I started LPN program about a month ago but our instructors are already talking about clinicals/externship. I thought that this was done strictly for experience but one of my classmates thought we got paid (a lot less but something) by the hospital while on externship. Someone else thought that only RN nursing students get paid. We are all confused can one of you shed some light on the situation please?

Specializes in Community Health, Med-Surg, Home Health.
Hello

I started LPN program about a month ago but our instructors are already talking about clinicals/externship. I thought that this was done strictly for experience but one of my classmates thought we got paid (a lot less but something) by the hospital while on externship. Someone else thought that only RN nursing students get paid. We are all confused can one of you shed some light on the situation please?

As far as I know, no nursing program will place their students on payroll. Clinical is strictly for the experience or corralation of the theory and lab practices you have done. NEVER do anything without prior knowledge and consent from your clinical instructor...not even give an aspirin. You will performing under the license of that instructor, so, if you make a mistake, she has to answer for it. Many schools mandate that their students purchase student . STILL...keep in mind that the clinical nurse is liable for your mistake, so, do nothing without her permission. There is usually a pre-conference, where the instructor sets the focus of the day, and the post conference, where experiences are discussed. Nah....no pay, my friend...may be plenty of action, but no pay. Best wishes to you and your class!

Specializes in LTC.

Correct! You are slave labor for 12-24 months depending on what school you are in. :) Get ready to be a GRUNT! :pumpiron:

I am SO glad my 12 months are in!!

Specializes in LTC.

Med/Surg Congratulations on your excellent first day!! :)

Specializes in Med/Surg.

Thank you...feeling a little more relaxed now! Although I thought I had misplaced a pill and about needed the CPR....had my first code blue but everyone was wondeful...the code team got me through..and my patient got to ICU breathing on her own..which was awesome! Everyday I learn something new...it's been a balst...thanks again!

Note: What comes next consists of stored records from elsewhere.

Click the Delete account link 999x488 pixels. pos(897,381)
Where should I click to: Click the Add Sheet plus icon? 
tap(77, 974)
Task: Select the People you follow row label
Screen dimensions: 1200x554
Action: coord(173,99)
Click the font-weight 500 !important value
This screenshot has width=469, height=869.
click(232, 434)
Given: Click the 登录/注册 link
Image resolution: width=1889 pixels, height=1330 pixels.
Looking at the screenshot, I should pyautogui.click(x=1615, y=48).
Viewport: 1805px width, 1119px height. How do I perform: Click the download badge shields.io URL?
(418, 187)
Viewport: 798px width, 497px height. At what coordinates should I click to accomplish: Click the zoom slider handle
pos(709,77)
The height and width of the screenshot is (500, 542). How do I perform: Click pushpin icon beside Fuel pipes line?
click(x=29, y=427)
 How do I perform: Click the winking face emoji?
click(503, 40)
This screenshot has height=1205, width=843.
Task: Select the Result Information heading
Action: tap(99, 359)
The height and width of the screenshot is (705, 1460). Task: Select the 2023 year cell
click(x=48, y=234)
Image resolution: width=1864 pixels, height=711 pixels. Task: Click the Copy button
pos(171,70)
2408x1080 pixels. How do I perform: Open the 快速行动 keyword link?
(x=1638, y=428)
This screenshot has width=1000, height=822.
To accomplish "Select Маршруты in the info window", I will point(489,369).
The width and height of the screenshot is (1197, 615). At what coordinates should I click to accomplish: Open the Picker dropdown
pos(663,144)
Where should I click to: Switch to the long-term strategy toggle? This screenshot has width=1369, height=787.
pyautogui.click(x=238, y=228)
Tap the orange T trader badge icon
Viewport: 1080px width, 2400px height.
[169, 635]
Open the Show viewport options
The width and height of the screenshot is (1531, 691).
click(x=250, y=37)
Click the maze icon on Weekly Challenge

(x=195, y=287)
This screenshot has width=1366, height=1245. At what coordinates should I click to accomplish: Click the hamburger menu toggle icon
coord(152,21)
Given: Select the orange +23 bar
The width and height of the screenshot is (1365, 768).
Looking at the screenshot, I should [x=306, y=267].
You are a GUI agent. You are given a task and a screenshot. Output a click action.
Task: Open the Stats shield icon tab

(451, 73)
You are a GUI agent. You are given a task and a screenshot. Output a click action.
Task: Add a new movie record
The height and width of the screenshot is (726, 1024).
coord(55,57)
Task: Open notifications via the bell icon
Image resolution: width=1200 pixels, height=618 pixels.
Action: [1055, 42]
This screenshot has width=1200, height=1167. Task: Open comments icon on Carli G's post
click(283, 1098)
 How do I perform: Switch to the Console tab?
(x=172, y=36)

well you do need to bring your own pen becuz they have no pens anywhere and highlighters pts info and my lvn thats triaining me has no patience. but the other nurse overwhelemed me in one day where i looked like i was going to pass out. i work for a alzheimers locked facility.;) the residents are nice and i try to be a good nurse. but i see others .. and they are not the type of nurse i would want when i get sick.